The letter from the Conservative MPs asks the commissioner “whether anyone in the WE organization ought to have registered to lobby public office holders, but failed to do so.”

In a statement, WE Charity assured that it adheres to all rules when it comes to accountability, including those involving lobbying.

“However, not all communications with public officials constitute lobbying or need to be registered. While WE is confident of its compliance, we welcome the role of the Commissioner of Lobbying in clarifying what is a gray area for many organizations, and will assist her in that regard,” WE Charity said in a statement.

The Lobbying Act of Canada demands that an organization registers communications with government if it meets what is referred to as “the 20-per-cent rule”. Basically, if the total amount of time spent working on a preparing or actively lobbying by employees in a defined period is worth at least 20 per cent of the working hours of one employee, they must all register their communications with the government.

“Assuming a five-day work week, an individual would have to lobby the equivalent of one day per week to reach the threshold,” the commissioner’s office explains on its website.

According to Francesco Trebbi, a professor of economics specializing in politics and lobbying at the University of British Columbia, its unlikely that preparing two full proposals for the federal government in a single month required less than 20 per cent of involved employees’ time.

“They have sent essentially two multiple page reports over less than a month. And you can think (if) that took more than four-and-a-half days for a single individual to write down.
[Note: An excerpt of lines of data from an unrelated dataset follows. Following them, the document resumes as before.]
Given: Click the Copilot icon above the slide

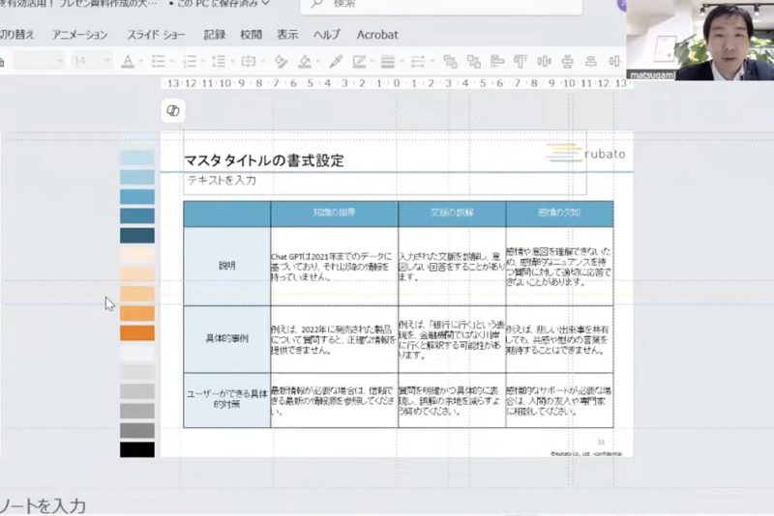Looking at the screenshot, I should click(173, 111).
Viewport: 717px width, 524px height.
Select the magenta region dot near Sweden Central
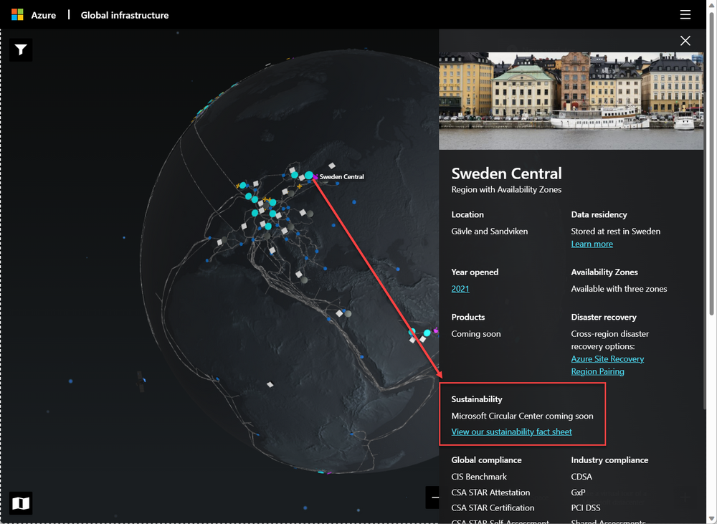pyautogui.click(x=315, y=176)
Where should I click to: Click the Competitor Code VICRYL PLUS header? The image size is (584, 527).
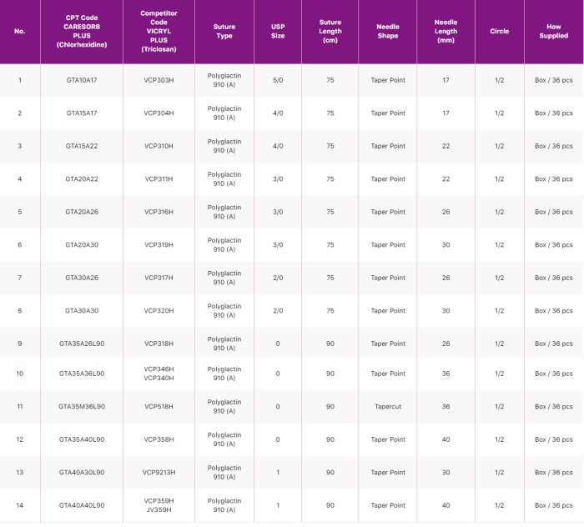click(x=159, y=32)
If that’s the case, they should have registered because essentially they are operating as in-house lobbyists for their own organization,” Trebbi noted.

Friday, the Conservatives also brought forward a motion to the parliamentary ethics committee to begin a third study of the Trudeau government’s handing of the WE Charity deal (after the Finance and the Government Operations committees).
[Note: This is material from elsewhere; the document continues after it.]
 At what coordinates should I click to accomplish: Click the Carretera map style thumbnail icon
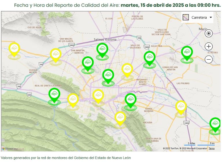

But meeting that was meant to debate the opposition’s request quickly turned into a four-hour filibuster by Liberal MPs, who visibly wanted nothing to do with another inquiry into their government.

Up first was Brenda Shanahan, who stressed that it was not the committee’s role to “investigate politicians and their families” or to sully people’s reputation.

She also questioned if opposition MPs were trying to conduct their own inquiry because they didn’t trust the ethics commissioner to properly conduct his investigations into Trudeau and Morneau.

Then, during another 30-minute monologue, Liberal MP Elisabeth Brière discussed the Greek origins of the word “democracy”, quoted extensively from the works of 19 ^th century French political scientist Alexis de Tocqueville and concluded by saying that the committee should not let partisanship interfere with its mandate.

Brière was followed by Greg Fergus, who struggled to pronounce a Latin proverb he then discussed for a short while, casually mentioned that he was subscribed to the House of Commons’ Hansard when he was only 14 years old, and argued that the opposition motions were a “fishing expedition”.

Eventually, the tactic got under the skin of NDP and Conservative MPs.

“As someone with many years of experience in filibustering, one must bring new material to the table and not just repeat content from another MP,” NDP MP Charlie Angus said at one point to Greg Fergus. “I love the stuff about ancient Athens, if he wants to talk about Sparta, he can talk about other things too.”

After three hours of filibuster, Shanahan tried to move a first motion to end the meeting, much to the displeasure of Conservative MP Michael Barrett. Eventually, MPs agreed to adjourn the meeting until next week.

“It’s laid bare for everyone to see that the Liberals have attempted to filibuster this committee. Miss Shanahan has demonstrated a Liberal cover up. You talked (down) the clock … and now you don’t want to deal with any of this committee’s business. For shame,” Conservative MP Michael Barrett declared to Shanahan.